Gasversoger dürfen auch mit Sonderkunden Preisanpassungen vereinbaren. Allerdings muss klar sein, wann und in welchem Umfang die Preise erhöht werden. Ein bloßer Verweis auf gesetzliche Vorschriften genügt im Einzelfall nicht, entschied der EuGH am Donnerstag. Ob Kunden nun Geld zurückbekommen, müssen die nationalen Gerichte entscheiden, meint Hans-Christoph Thomale.
Gasversorger dürfen gesetzliche Regelungen über die einseitige Erhöhung von Preisen nicht ohne weiteres auf Sonderkunden übertragen. Dies entschied der Europäische Gerichtshof (EuGH) am Donnerstag auf ein Vorabentscheidungsersuchen des Bundesgerichtshofs (BGH) hin (Urt. v. 21.3.2012, Az. C-92/11).
In Deutschland müssen Gasversorger sogenannte Tarif- bzw. Haushaltskunden nach gesetzlich abgesicherten Standardbedingungen mit Gas versorgen. Sondertarife mit anderen Bedingungen sind aber erlaubt und werden meist abgeschlossen, wenn die Konditionen für den Kunden günstiger sind.
Verbraucherzentrale hält Klauseln für unwirksam
Der Essener Energieversorger RWE hatte in seinen Verträgen für Sonderkunden Preisanpassungsklauseln verwendet, die auf § 4 der Verordnung über Allgemeine Bedingungen für die Gasversorgung von Tarifkunden verwiesen. Unmittelbar gilt diese Verordnung – wie ihr Name sagt – nur für Tarifkunden, nicht aber für Sonderkunden.
Die Preisanpassungsklausel erlaubt es dem Versorger, die Gaspreise einseitig zu ändern. Anlass, Voraussetzungen und Umfang der Anpassung ergeben sich jedoch nicht unmittelbar aus der Klausel. RWE benachrichtigte seine Kunden allerdings vor einer Preisänderung über diese und gewährte ihnen ein Kündigungsrecht.

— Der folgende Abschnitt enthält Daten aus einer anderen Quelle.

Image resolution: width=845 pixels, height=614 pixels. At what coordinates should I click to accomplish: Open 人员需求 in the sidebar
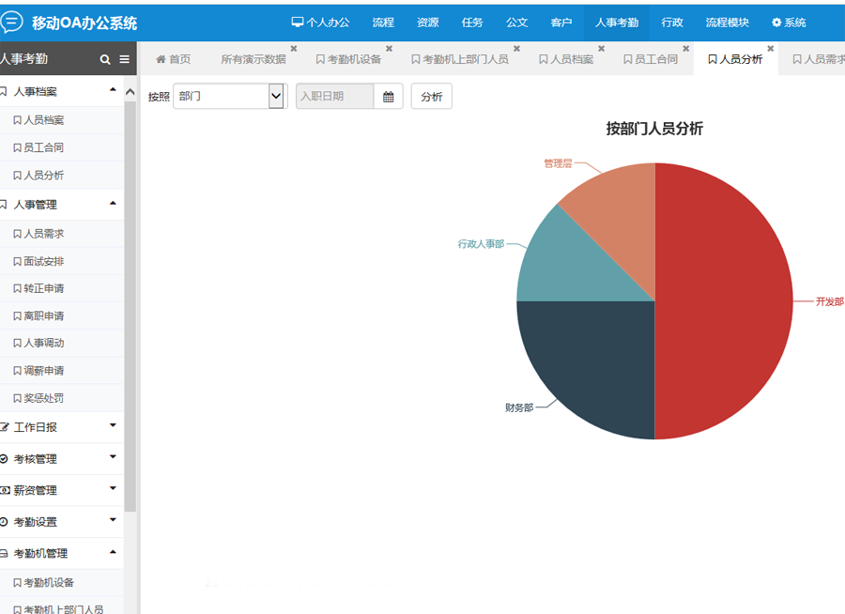43,234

Die Verbraucherzentrale NRW hält diese Klausel für unwirksam und ließ sich potentielle Rückzahlungsansprüche von 25 Kunden abtreten, um den Gasversorger verklagen zu können.
Die Karlsruher Richter wollten nun wissen, ob die EU-Richtlinie über missbräuchliche Klauseln in Verbraucherverträgen auch für Sonderverträge gilt und die Klauseln damit einer Missbrauchskontrolle zu unterziehen seien. Außerdem fragten sie, ob nicht klar und verständlich formulierte Preisanpassungsklauseln, dadurch geheilt werden, dass den Kunden ein Kündigungsrecht eingeräumt werde.
Gasversorger haben berechtigtes Interesse an Preisanpassungen
Nationale Vorschriften unterliegen grundsätzlich keiner Missbrauchskontrolle, so der EuGH. Denn man könne davon ausgehen, dass der nationale Gesetzgeber eine angemessene und ausgewogene Regelung treffen möchte. Dies gelte jedoch nicht für den Fall, dass – wie bei den RWE-Verträgen – eine gesetzliche Klausel außerhalb ihres eigentlichen Geltungsbereiches verwendet wird.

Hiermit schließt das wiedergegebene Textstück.